Bir kez daha iyice açıldı, başını ileri doğru ittim, o ılık boşluğa hiç temas etmeden sonuna kadar girdim. Zeliha hanımın gözlerinin iriliği kadar ağzının da böylesi büyük olduğunu şimdi fark ediyordum. Kimyasalların içinde geçen yılların tahribatına rağmen ince, uzun parmakları ve yıpranmaya yüz tutmuş ellerinin çekiciliği uyluklarımın üzerinde ağzına daha fazla girmemem için emniyet supabı gibi yer almıştı. Kollarımla başına sarıldım, kafasını iyice kasıklarıma bastırdım. Şimdiye kadar hiçbir kadına böylesine sarılmamıştım. Ona, bunu hissettirmek için daha sıkı sarıldım,  gırtlağına değil beynine ulaşmak istiyordum. Müthiş bir andı, kadın benimdi ve her istediğimi yapabileceğimi görmüştüm ve dahi bunu ona anlatmak istiyordum.

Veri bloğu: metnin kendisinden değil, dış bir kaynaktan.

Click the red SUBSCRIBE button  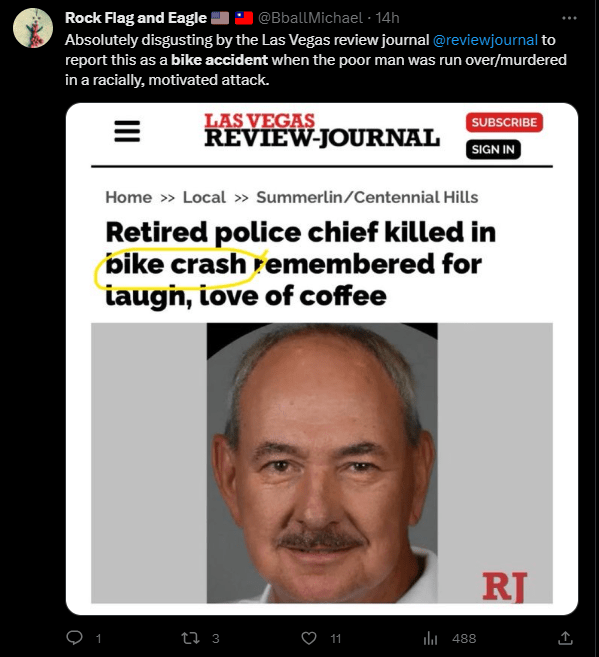(x=504, y=122)
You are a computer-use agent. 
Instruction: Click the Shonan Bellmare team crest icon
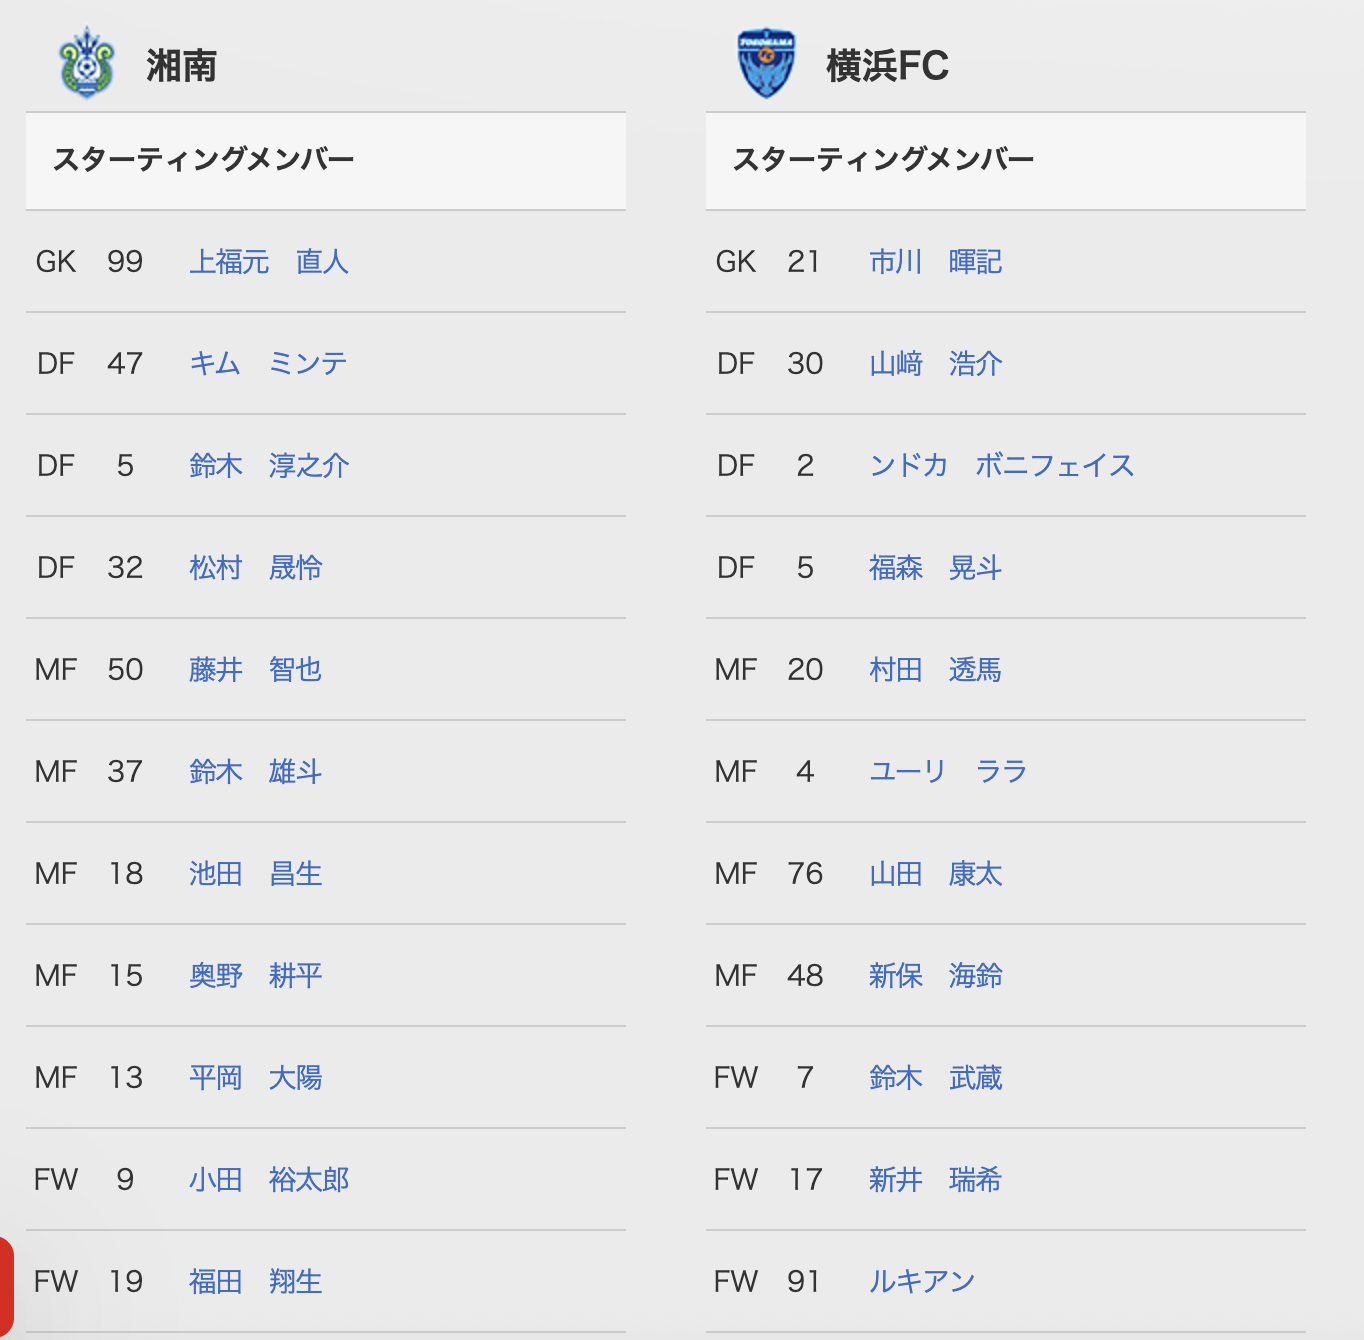point(86,64)
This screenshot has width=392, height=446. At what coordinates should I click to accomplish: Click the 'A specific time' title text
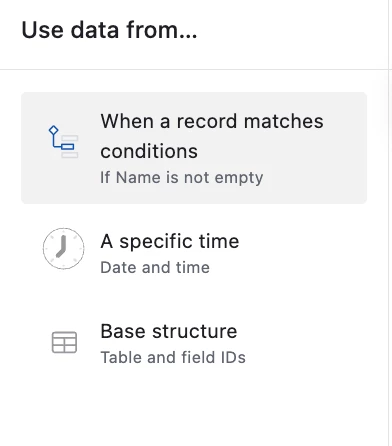[x=170, y=241]
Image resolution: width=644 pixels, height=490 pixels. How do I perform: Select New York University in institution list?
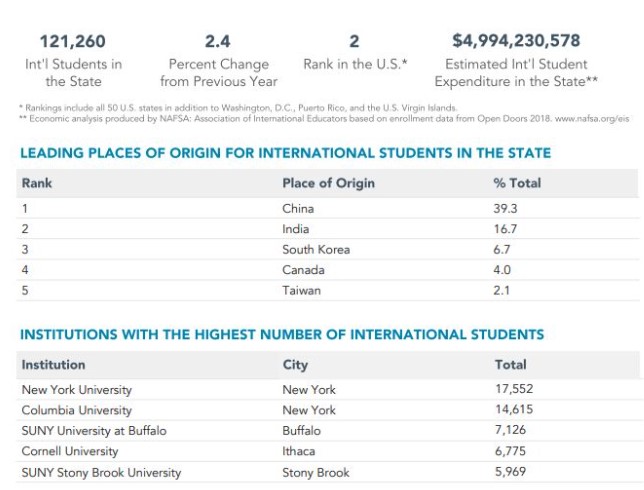pyautogui.click(x=77, y=390)
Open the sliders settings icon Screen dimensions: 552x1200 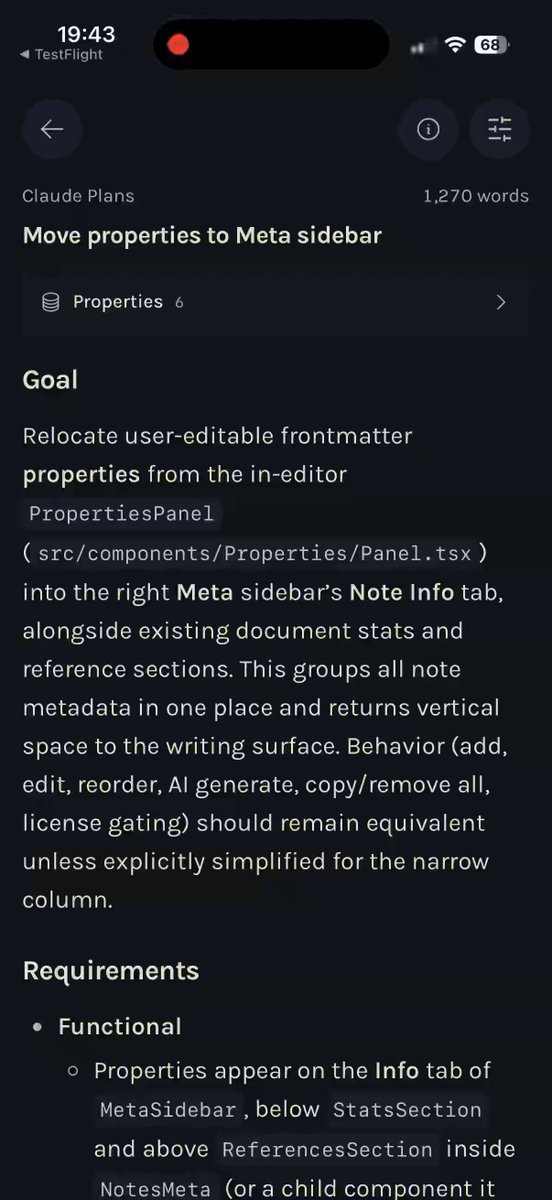[499, 129]
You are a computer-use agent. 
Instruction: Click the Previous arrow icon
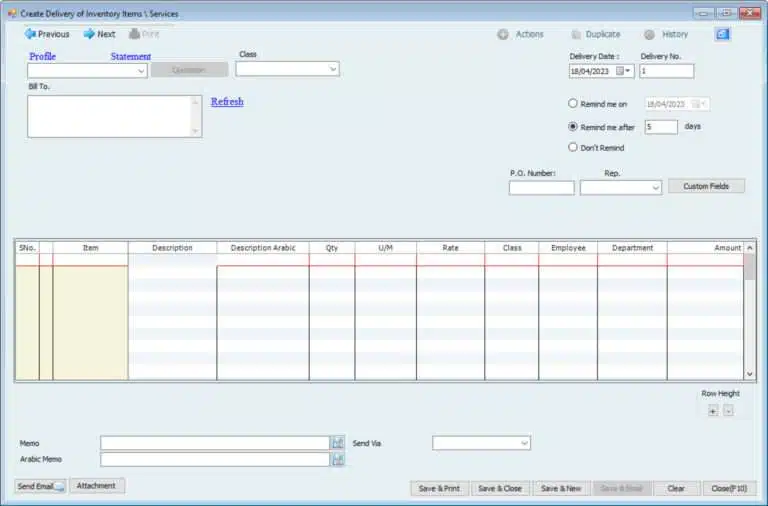click(x=30, y=34)
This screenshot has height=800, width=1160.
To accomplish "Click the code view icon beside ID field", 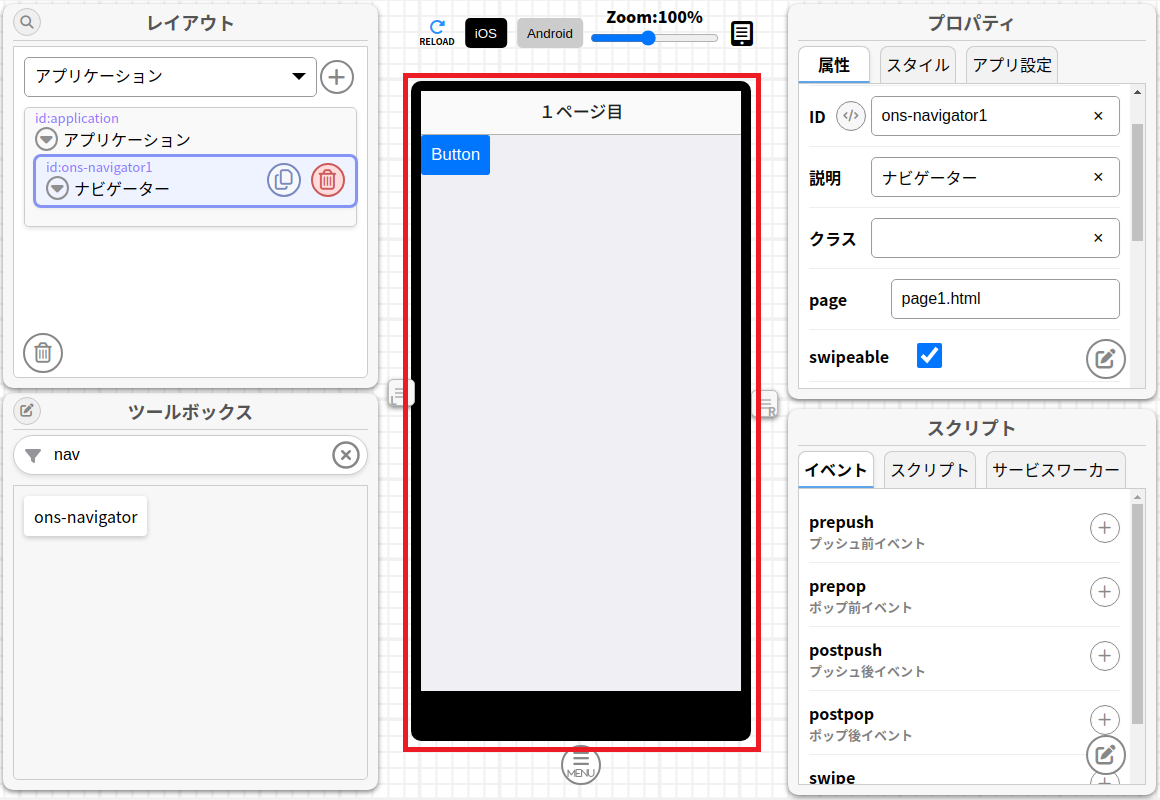I will (x=850, y=116).
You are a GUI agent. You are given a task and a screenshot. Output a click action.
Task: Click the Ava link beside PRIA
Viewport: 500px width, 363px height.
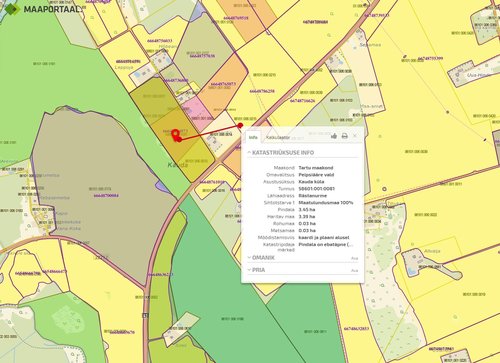click(x=355, y=271)
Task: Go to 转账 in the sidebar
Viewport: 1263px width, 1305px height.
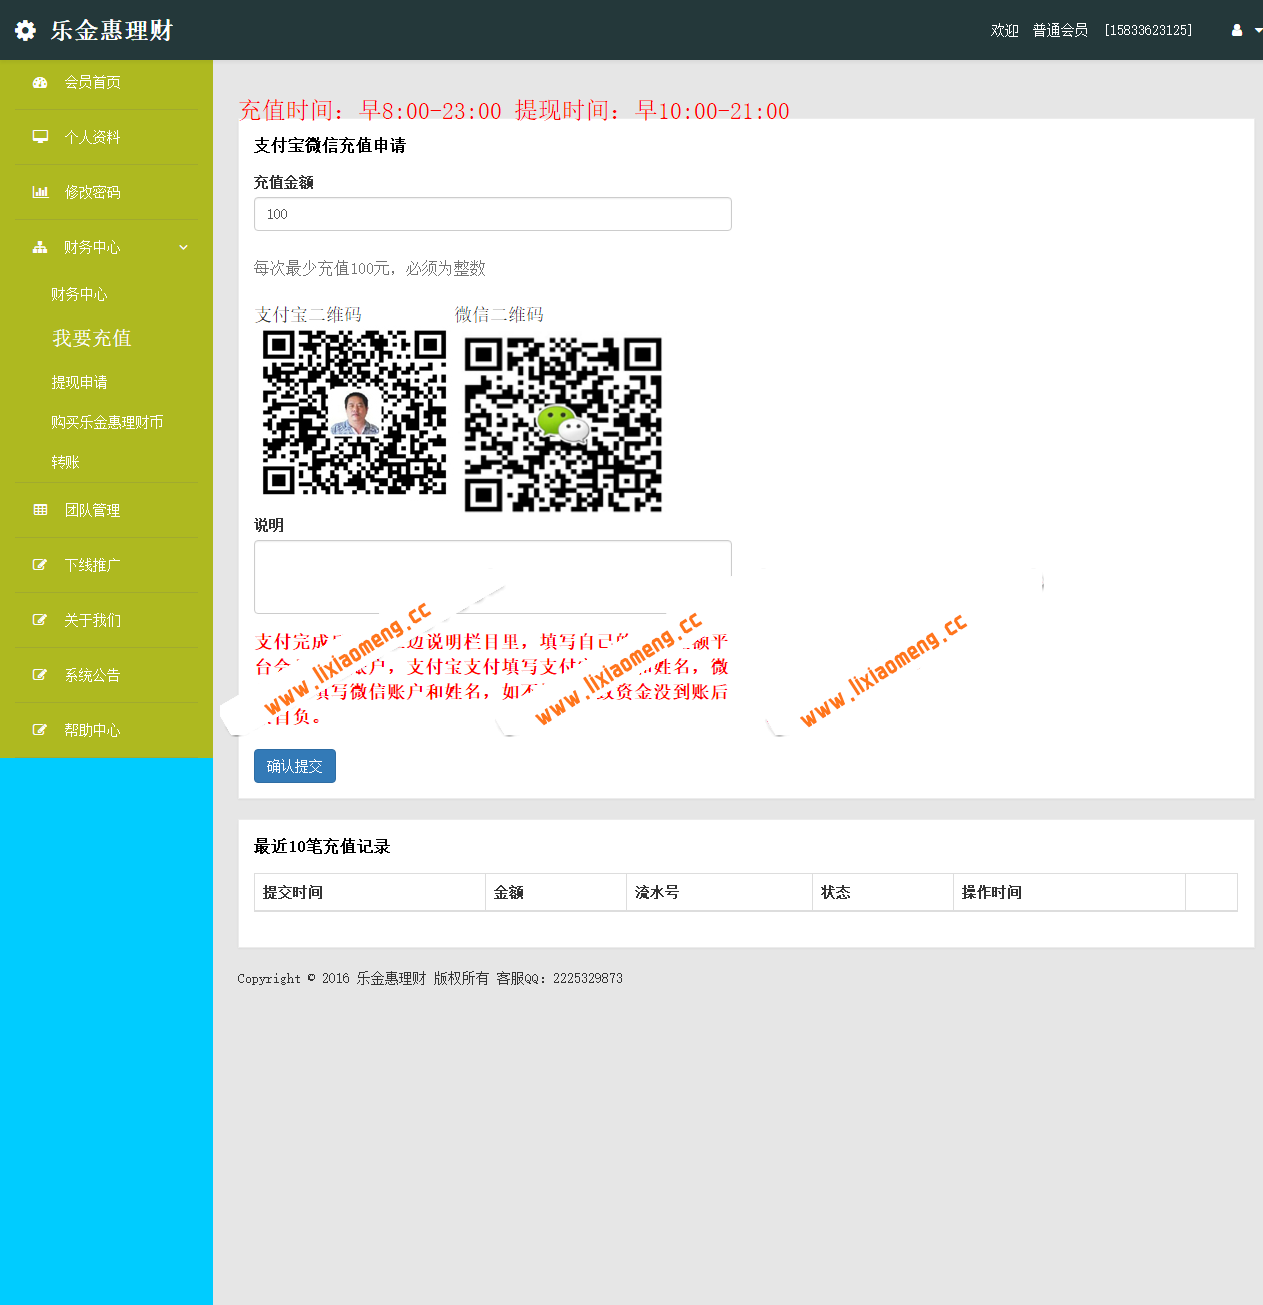Action: pos(65,462)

Dolandığım saçlarına asılıp yüzün kasıklarımdan ayırdım, “Bana mısın “ demeyen o dik ve anlamsız bakışlarla yine karşılaştım, göz bebekleri yoktu orospunun ya da yok etmişti sanki. Biraz korku biraz nefretle sikimi yine ağzına soktum, itaatkâr ağız açılması gerektiği kadar açılmış ve beni içine almıştı tekrardan. Sımsıkı sarıldım yeniden, sarılmam yetmemişti üzerine doğru eğilmişti gövdem. O arada sıkıştırmak istemiştim adeta onu. An durmuştu ilerlemiyordu ama nefessiz kalan kadın için son saniyelerin geldiğini bedenime geçen tırnaklar ve bacaklarıma gelen basınç haber vermişti. Son anda serbest bıraktım, ikimizde nefes nefeseydik, onunla birlikte nefesimi tutmuştum salak gibi.
-Boğuluyordum.
Diyen ben oldum, şaşkın şaşkın baktı , “yala” demek üzereydim ki, ıslak dilini kürek gibi çıkarıp taşaklarımın üzerine seriverdi. Hayalarıma yapışan dili ile koca yalamaya başladı, aşağıdan tepeme kadar. Defalarca. Dili taşaklarıma her dokunduğunda içimdeki fabrika taşa taşa sperm üretiyordu. Üretim bandı hızlanmıştı.
Ayağa kaldırdım, üzerindeki tişörtü çıkarttım. Kolları havadaydı, tişörtün başından geçmesi için bekliyorlardı. Bir süre öyle baka kaldım; memeleri sutyeninden kısmen kurtulmuş, gerinen beden dolayısı ile dimdik hale gelmiş, kaburgaları genç kız bedeni gibi ince ve tek tek sayılacak şekilde belirginleşmişti. Doğum kırışıklıklarına rağmen dümdüz aşağı inen bir gövde vardı. Öyle kalmıştım , “çok güzelsin dedim”, acır gibi olmuştum, kıymeti bilinmemiş diye düşündüm. Tişörtü çıkardım, lanet gözleri ile yine karşı karşıyaydım İçimde yumuşayan salağa küfür ederek sutyenini çıkardım. Altında ne varsa sıyırdım.
-Önüme düş.
Önüme düştü, nereye gideceğini biliyordu. Zayıf gövdeye fazla gelen irilikteki götü seyrede seyrede yatak odasına girdik. Yatağın üzerine ittim. Düştü. Sonra sırt üstü uzandı.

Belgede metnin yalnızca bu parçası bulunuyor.